# Clustering

The goal of this interactive demo is to show you how a machine learning model can perform clustering. However, keep in mind, that the code in this notebook was simplified for the demo, and should not be used as a plug and play example for real machine learning projects.

In this notebook we will explore three different types of clustering approaches:

- Centroid based
- Density based
- Connectivity based

## Centroid based clustering

Centroid based clustering is one of the more "simple" and straight to the point clustering. You specify how many clusters you want to have and the model will partition your data into exactly as many clusters.
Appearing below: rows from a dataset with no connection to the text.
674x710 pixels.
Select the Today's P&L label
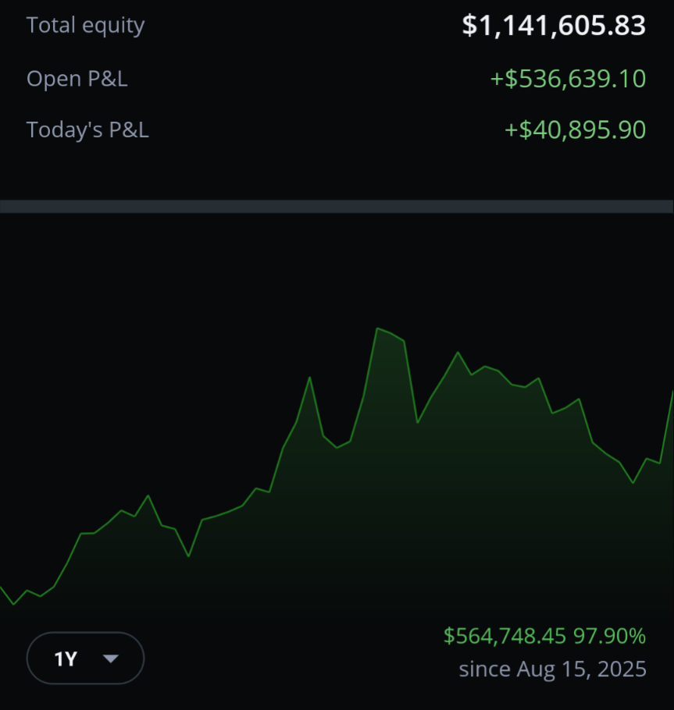(x=87, y=130)
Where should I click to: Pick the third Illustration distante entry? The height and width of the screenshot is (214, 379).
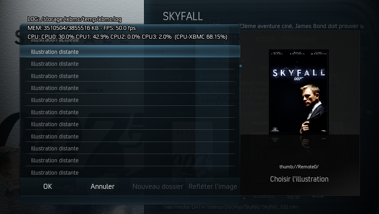pos(127,76)
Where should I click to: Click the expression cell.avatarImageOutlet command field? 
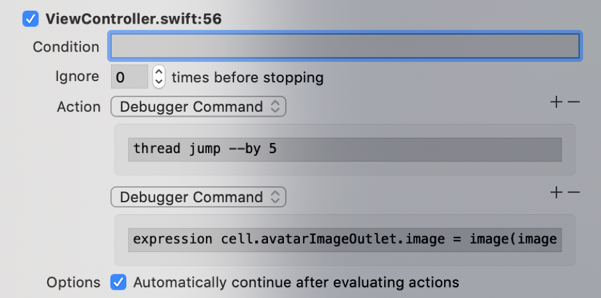coord(345,239)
Let's take a look at a rather simple dataset, a single image.

In [None]:
# Load an image of a flower
import imageio as io
img = io.v2.imread("flower.jpg") / 255.0
print(f"The image has a shape of {img.shape}.")

# Plot image
import matplotlib.pyplot as plt
plt.figure(figsize=(10, 6))
plt.imshow(img);

Very beautiful! Now, as we can see, this color image has a size of 214 x 320 pixels. So let's consider each of this pixels as an individual data point, and the three RGB color channels red, green and blue, as the datasets features.

In [None]:
# Reshape image to 2-dimensional dataset
X = img.reshape(-1, 3)
X.shape

Given that this dataset only has 3 dimensions, let's go ahead and visualize each pixel and their corresponding color value in a 3D plot.

In [None]:
from utils import plot_rgb_space
plot_rgb_space(X)

Great! So we can see that we have a lot of green and red colors,dark and bright but not much of blue. So let's go ahead and use a centroid based clustering approach to partiion this RGB color space into N clusters.

In [None]:
# Number of clusters
n_clusters = 8

For the centroid clustering routine we will be using `KMeans`, a simple but efficent model.

In [None]:
from sklearn.cluster import KMeans
kmeans = KMeans(n_clusters=n_clusters)

# Fit model to data
%time kmeans.fit(X)

print("\nFinished training.")

Once the model is trained we can take a closer look at the centroids it found. In our case, these centroids actually represent points in the RGB-color space and as such can be visualized as follows:

In [None]:
# Plotting of RGB-color centroids
plt.figure(figsize=(12, 2))
plt.imshow(kmeans.cluster_centers_[None, ...], aspect="auto", interpolation="nearest")
plt.axis("off");

Going one step further, we could now replace any of the $256^3$ color combinations in the original image, by the closest centroid value.

In [None]:
# Compute closest centroid label
centroid_labels = kmeans.predict(X)

# Reshape centroid labels back into an image
img_centroid = kmeans.cluster_centers_[centroid_labels].reshape(img.shape)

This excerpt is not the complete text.